[start of Supplied text]
Hence the tool will re-order the chain to reduce congestion.
This sometimes increases hold time problems in the chain. To overcome these buffers may have
to be inserted into the scan path. It may not be able to maintain the scan chain length exactly. It
cannot swap cell from different clock domains.
Clock Tree Synthesis
What do you mean by CTS????
Clock Tree Synthesis (CTS) is the process of inserting buffers/inverters along the clock paths of
the ASIC design to balance the clock delay to all clock inputs. So in order to balance the skew and
minimize insertion delay CTS is performed.

Checklist before CTS


 Placement-completed
 Power ground (PG) nets- Prerouted
 Estimated congestion- acceptable
 Estimated Max Tran/cap – No violation
 High Fanout Nets
Checklist after CTS
 Skew report
 Clock tree report
 Timing reports for setup and hold
 Power and Area report
Inputs required for CTS
 Detailed Placement Database
 Target for latency and skew if specified
 Buffers or inverters for building the clock tree
 Clock tree DRC(max. tran., max. cap., max. fanout, max. no. of buffer levels)
Output of CTS
 Database with properly build clock tree in design.
CTS Goal
 Minimizing Clock Skew
 Minimizing Insertion delay
 Minimizing Power dissipation.
 Clock Tree Synthesis is a process which makes sure that the clock gets distributed evenly
to all sequential elements in a design.
 The goal of CTS is to minimize the skew and latency.
[end of Supplied text]
What needs to be done >> From the clock tree synthesis notes above, list every item under the heading "Checklist after CTS".
[start of Stored data]
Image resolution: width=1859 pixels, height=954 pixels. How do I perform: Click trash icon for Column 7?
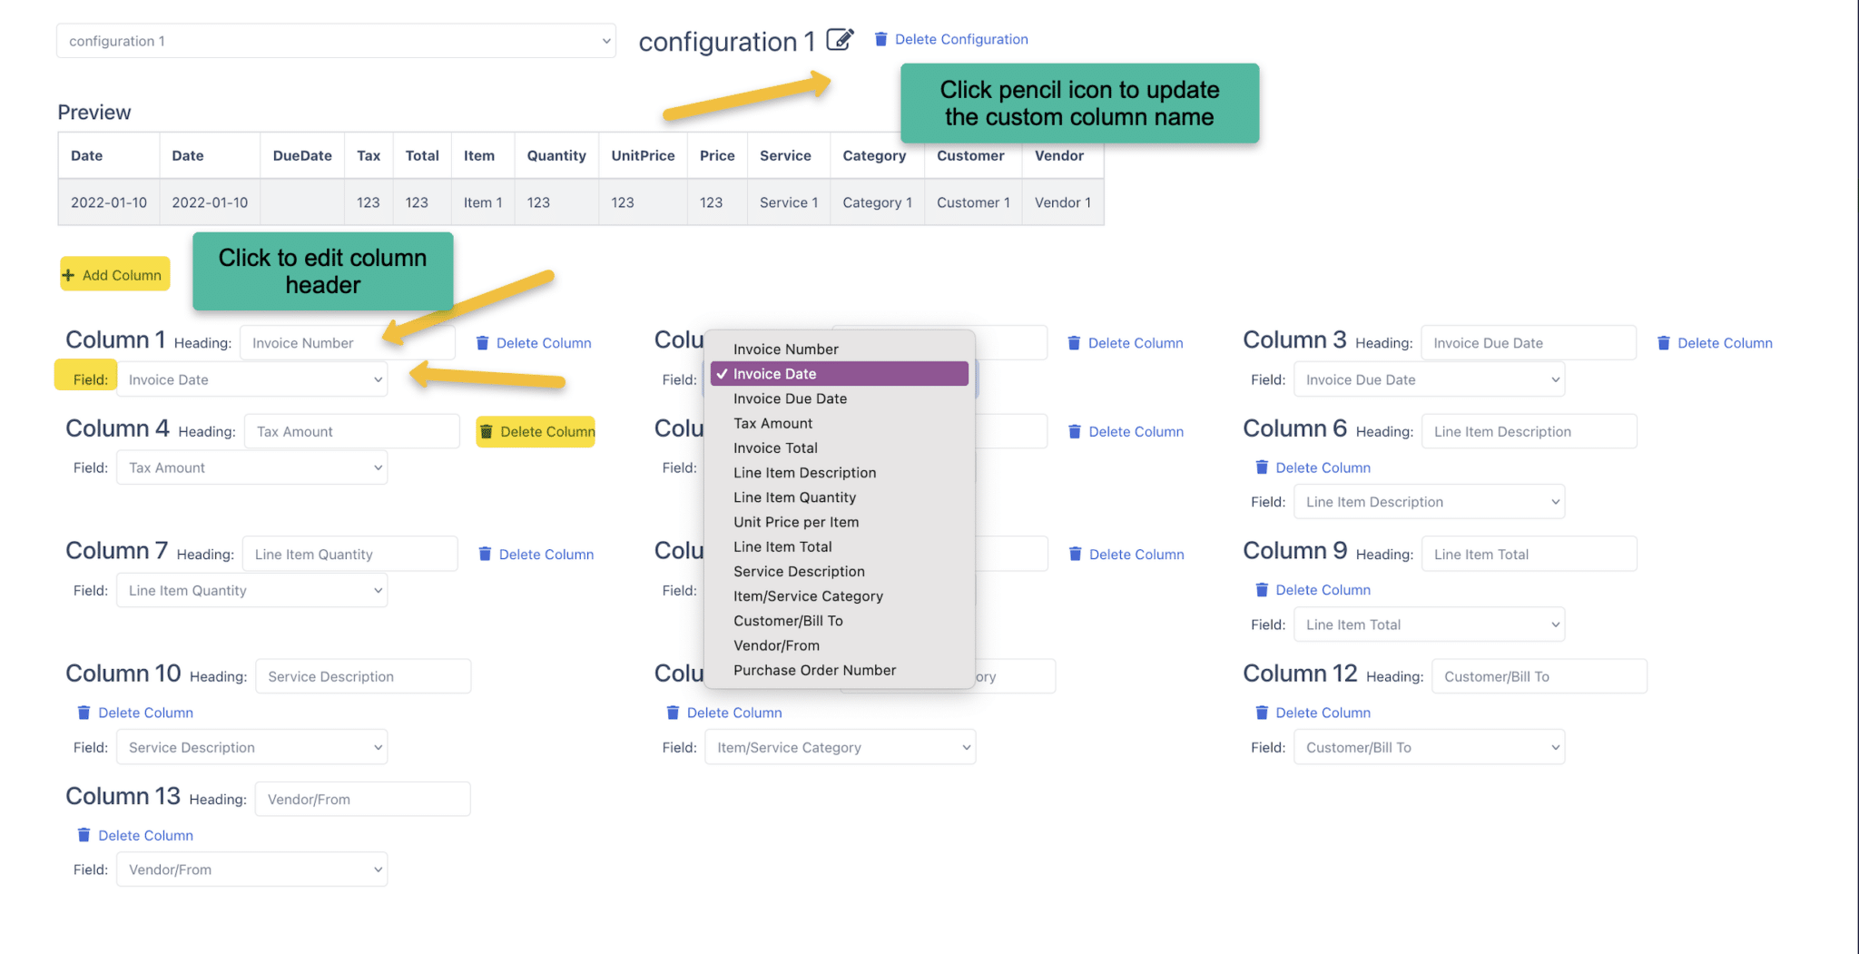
[end of Stored data]
Solution to the exercise >>
Skew report
Clock tree report
Timing reports for setup and hold
Power and Area report